Surviving Your First Week On The Job
by Chad Towle
Earlier this year I shared the strategies that I use to survive the first day on the job and I got a lot of great feedback. Making a solid good impression on the first day is critical but so is transitioning from being the new person to someone that actually contributes.
Here are 6 things I focus on during the first week on the job.
6 Strategies to Make the Most of Your First Week on the Job
Continue what you started on the first day
The items we stressed for the first day are still important throughout the first week — meeting and interacting with your co-workers, learning their names, taking notes, locating key documentation, and presenting yourself with confidence will all continue to help you throughout the first week.
Understand what the cadence of the team and their work is
One of the most important things to do in the first week is to understand how your new team gets their work done. What are the regular meetings? Is the team using Agile — if so, what is the sprint cadence and what are the ceremonies and meetings associated with it? Are there other regular meetings scheduled like code or architecture reviews?
Read the documentation
On the first day, try to find out where your new team stores their key documentation and now is the time to start reviewing it.
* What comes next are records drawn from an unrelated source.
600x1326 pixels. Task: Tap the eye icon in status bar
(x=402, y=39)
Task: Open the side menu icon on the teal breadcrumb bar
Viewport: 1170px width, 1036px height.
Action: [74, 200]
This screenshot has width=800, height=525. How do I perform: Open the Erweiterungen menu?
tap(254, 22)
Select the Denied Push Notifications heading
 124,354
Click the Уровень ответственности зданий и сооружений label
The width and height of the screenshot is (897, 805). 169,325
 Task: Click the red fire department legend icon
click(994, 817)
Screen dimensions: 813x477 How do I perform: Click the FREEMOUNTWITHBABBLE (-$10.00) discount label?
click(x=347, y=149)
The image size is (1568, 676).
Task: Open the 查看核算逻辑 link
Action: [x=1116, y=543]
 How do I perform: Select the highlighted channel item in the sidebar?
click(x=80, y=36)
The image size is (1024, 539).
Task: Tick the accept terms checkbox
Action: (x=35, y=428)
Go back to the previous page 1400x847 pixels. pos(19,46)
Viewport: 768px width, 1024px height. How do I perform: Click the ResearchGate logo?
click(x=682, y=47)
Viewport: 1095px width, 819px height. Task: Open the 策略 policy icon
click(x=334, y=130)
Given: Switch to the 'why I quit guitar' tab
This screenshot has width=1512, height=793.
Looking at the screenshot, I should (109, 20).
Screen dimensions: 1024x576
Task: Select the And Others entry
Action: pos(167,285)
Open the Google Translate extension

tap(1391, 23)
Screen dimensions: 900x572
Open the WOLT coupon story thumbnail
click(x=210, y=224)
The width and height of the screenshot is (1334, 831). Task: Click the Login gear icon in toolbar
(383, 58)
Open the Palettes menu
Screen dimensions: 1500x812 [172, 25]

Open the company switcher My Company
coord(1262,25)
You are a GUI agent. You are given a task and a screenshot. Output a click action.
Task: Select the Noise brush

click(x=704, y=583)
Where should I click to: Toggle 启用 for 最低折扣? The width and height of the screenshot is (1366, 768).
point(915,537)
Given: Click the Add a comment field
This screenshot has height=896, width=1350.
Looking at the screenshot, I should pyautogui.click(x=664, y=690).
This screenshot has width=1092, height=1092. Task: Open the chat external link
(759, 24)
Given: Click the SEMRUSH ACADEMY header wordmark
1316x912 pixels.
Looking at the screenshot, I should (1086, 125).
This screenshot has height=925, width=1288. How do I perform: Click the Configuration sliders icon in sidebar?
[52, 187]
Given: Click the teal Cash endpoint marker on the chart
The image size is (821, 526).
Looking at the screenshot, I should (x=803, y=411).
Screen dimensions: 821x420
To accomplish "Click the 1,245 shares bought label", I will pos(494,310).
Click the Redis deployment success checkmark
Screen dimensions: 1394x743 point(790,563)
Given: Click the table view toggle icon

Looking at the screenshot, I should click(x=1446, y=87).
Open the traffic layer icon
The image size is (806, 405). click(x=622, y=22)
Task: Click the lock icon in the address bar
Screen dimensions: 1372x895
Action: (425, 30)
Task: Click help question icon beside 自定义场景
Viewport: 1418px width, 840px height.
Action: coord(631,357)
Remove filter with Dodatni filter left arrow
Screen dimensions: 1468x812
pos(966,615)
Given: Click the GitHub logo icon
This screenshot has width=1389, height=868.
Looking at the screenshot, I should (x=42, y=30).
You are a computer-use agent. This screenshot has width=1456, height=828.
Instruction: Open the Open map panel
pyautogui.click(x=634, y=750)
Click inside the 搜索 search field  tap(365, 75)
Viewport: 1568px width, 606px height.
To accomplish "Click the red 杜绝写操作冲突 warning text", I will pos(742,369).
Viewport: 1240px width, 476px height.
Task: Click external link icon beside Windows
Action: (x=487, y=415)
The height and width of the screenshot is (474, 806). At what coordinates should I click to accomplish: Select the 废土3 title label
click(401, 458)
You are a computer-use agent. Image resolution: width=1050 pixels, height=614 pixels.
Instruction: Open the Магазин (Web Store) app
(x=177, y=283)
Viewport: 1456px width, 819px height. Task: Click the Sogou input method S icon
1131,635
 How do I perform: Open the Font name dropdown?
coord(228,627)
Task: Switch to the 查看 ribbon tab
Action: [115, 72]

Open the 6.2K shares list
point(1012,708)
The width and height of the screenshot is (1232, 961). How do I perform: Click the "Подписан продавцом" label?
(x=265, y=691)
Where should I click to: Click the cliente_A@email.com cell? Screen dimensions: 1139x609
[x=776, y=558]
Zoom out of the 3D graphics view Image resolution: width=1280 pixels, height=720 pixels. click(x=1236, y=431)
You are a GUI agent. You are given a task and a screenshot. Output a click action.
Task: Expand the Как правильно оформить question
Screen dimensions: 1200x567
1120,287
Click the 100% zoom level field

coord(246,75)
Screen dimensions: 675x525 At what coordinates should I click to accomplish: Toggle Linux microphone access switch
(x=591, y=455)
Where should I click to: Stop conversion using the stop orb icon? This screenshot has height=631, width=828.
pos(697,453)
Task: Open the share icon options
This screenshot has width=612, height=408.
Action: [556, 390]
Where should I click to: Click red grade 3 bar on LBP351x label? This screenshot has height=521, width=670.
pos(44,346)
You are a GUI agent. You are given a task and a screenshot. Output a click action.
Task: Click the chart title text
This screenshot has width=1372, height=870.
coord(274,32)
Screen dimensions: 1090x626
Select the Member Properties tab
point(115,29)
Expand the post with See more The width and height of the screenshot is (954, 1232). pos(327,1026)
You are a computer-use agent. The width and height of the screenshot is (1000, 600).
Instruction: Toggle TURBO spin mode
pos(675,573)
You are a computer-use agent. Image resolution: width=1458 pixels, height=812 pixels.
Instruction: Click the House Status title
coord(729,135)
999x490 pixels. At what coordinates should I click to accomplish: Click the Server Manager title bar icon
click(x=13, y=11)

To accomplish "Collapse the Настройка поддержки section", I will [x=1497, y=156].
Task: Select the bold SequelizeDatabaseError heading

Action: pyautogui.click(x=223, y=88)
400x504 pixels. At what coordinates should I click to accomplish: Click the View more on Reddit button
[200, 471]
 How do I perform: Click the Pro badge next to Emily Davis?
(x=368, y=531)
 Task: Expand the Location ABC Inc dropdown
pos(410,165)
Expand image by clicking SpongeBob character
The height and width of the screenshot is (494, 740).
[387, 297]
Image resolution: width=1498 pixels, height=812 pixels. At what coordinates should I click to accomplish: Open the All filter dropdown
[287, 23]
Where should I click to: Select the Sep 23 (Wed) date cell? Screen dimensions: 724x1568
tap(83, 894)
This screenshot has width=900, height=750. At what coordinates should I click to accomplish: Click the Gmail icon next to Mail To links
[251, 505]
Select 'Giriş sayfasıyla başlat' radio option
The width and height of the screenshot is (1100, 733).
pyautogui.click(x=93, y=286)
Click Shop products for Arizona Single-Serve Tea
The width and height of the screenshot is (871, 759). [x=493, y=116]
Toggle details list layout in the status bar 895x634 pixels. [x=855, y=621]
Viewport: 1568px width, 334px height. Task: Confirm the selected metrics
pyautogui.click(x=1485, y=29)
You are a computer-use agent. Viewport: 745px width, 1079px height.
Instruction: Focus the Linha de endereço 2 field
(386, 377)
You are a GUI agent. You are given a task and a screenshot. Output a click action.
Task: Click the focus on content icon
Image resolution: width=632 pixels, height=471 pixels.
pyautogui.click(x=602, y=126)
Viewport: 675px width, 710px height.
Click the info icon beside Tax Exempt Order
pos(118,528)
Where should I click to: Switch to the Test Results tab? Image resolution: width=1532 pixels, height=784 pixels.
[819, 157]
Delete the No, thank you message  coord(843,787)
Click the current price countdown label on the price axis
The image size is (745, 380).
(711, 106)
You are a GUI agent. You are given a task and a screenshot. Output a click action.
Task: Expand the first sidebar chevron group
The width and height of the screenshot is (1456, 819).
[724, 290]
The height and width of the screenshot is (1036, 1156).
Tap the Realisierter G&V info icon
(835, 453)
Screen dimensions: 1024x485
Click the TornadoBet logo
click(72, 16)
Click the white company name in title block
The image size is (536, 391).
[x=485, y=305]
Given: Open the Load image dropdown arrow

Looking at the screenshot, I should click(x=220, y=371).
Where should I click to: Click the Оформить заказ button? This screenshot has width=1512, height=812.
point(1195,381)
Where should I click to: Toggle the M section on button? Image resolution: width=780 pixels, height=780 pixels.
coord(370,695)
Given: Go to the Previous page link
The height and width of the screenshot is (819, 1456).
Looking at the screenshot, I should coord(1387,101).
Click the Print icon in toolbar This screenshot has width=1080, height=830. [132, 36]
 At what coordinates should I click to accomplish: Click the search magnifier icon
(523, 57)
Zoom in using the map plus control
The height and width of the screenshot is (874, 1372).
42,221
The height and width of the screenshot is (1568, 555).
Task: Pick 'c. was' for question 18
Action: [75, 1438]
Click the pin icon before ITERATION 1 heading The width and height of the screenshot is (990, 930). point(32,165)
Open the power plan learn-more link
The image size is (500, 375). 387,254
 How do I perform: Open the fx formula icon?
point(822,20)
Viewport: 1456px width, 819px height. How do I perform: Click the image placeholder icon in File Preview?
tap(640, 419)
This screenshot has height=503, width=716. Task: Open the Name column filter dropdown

In so many cases the answers to the questions you have are right there waiting for you to find them. Even if you have no pressing questions, reading the team’s docs can shed valuable light on how they think and work and how they will expect you to complete your tasks.
Start building your network
As you are meeting your new team members and others in teams you will be interacting with, figure out who will be willing and able to best help you with different aspects of your work. Who are the experts? Who is most approachable?
Dig into the data structures and existing code base
There is no better way to understand what your team has already accomplished and how they go about their work than poking around the code and data that already exists. Patterns and practices that I discover in code and data structures are often much more informative than discussions with the people who wrote that code.
Focus on delivering measurable work by the end of the week
Make producing something the primary goal of the week. Nothing gives me more confidence at a new job than committing code or meaningfully contributing to a pull request. A focus on delivery can also drive me to interact with coworkers and code to discover how exactly to get my first task done. If you haven’t been given a task, ask for one.